The obvious problem here, however, is that national politics is a wholly different ball game, as it were, on a wholly different terrain with a wholly different set of rules and judgment calls. And it sadly appears that in his vaulting ambition to replace his elder brother – a sort of “political-hand-me-down” – Dr. Kwame Addo-Kufuor seems to have readily and deliberately forgotten the salutary rule of “tactical distancing,” particularly where popular perception may not exactly gibe with either the constitutionality or his right to gun for the presidency more than a year before his elder brother vacates it. And for a longsuffering people who have just recently emerged out of a traumatic two protracted decades of ethnic-cleansing and ethnic-minority rule, both by the raw force of arms and pseudo-elections, it is highly unlikely to matter much to the electorate whether Article 62 of Ghana’s Fourth Republican Constitution permits him to legitimately gun for the presidency on the hot-heels of his elder brother, or that he is eminently qualified to seek the coveted Osu Castle Job, just like all the other aspiring presidential nominees of the ruling New Patriotic Party (NPP). It is also at once both interesting and disturbing that Dr. Addo-Kufuor would ravenously capitalize on his “service” as Ghana’s Minister of Defense for the past six-and-half years as his overriding claim to clinching the presidential nomination of the NPP and ultimately the Ghanaian presidency itself. On the preceding score, this is what Dr. Addo-Kufuor has to say: “After maintaining tranquility and stability in Ghana as Minister of Defense, I know what is good for the nation and would never act contrary to the laws of the country. I candidly believe in democracy and will always act accordingly” (see “Stop Projecting Ethnic Biases – Addo-Kufuor” Ghanaweb.com 6/28/07).

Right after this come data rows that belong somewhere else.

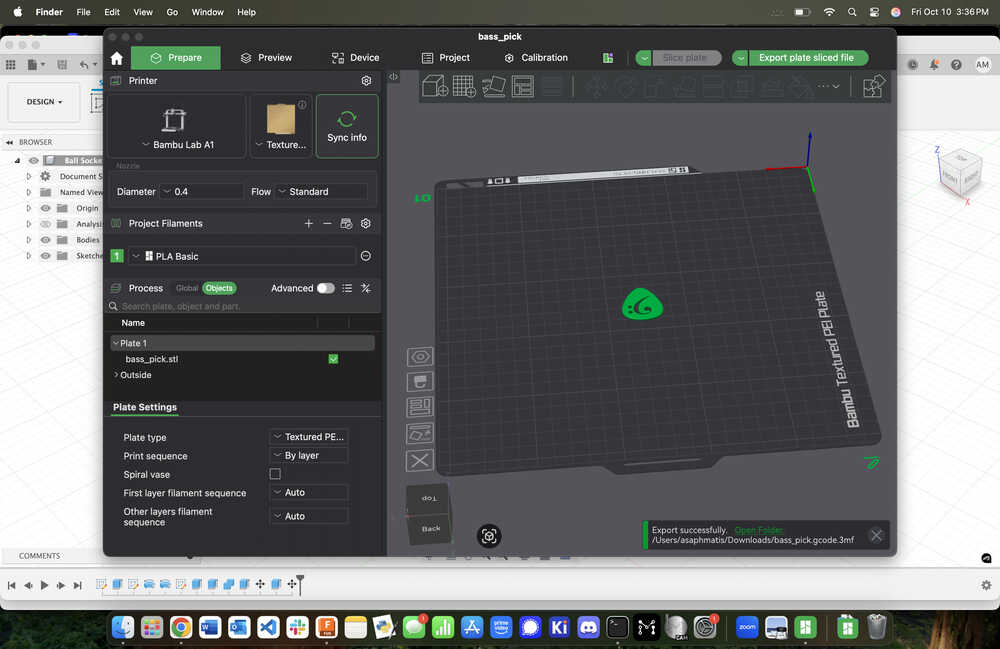Click the Add plate grid icon
1000x649 pixels.
[x=464, y=87]
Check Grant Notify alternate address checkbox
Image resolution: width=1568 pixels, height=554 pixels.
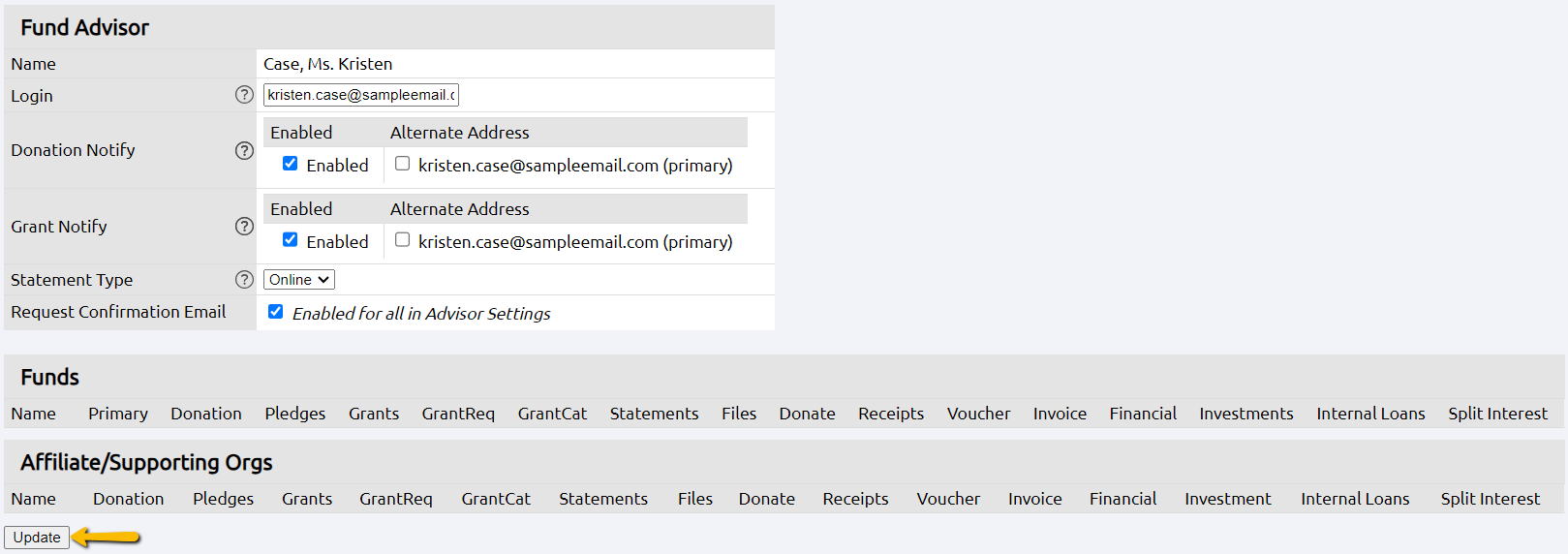(402, 240)
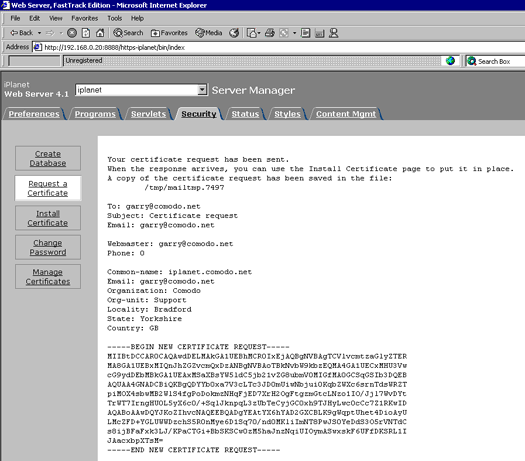This screenshot has width=525, height=461.
Task: Click the Create Database link
Action: [x=48, y=158]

First of all, if, indeed, the former Defense Minister firmly believes that he was singularly responsible for the prevailing placid political climate in the country, he must be deceiving himself. For there is only one political figure in the country at the moment who could justifiably make such a sweeping claim or assertion, and that person is Mr. John Agyekum-Kufuor, the substantive president of the Republic of Ghana and the man who appointed his younger brother Ghana’s Minister of Defense, the first of such appointment in a half-century of postcolonial Ghanaian political history. But, perhaps, what is even more significant to underscore is the fact that it takes more than Ghana’s Minister of Defense, whoever the portfolio holder may be, to facilitate or maintain “tranquility and stability” in the country. In our especial case, for example, there is Mr. Francis Poku, Ghana’s National Security Adviser, a coordinate – or co-equal – cabinet portfolio whose holder is widely credited with the kind of “tranquility and stability” that Dr. Addo-Kufuor would rather have the Ghanaian electorate believe are his especial and singular brainchild or breastwork, as it were. Then, of course, there is also the Chief of Defense Staff, a non-cabinet but indispensable executive affiliate over whose portfolio, as past political experiences have indicated, the Minister of Defense may not necessarily control.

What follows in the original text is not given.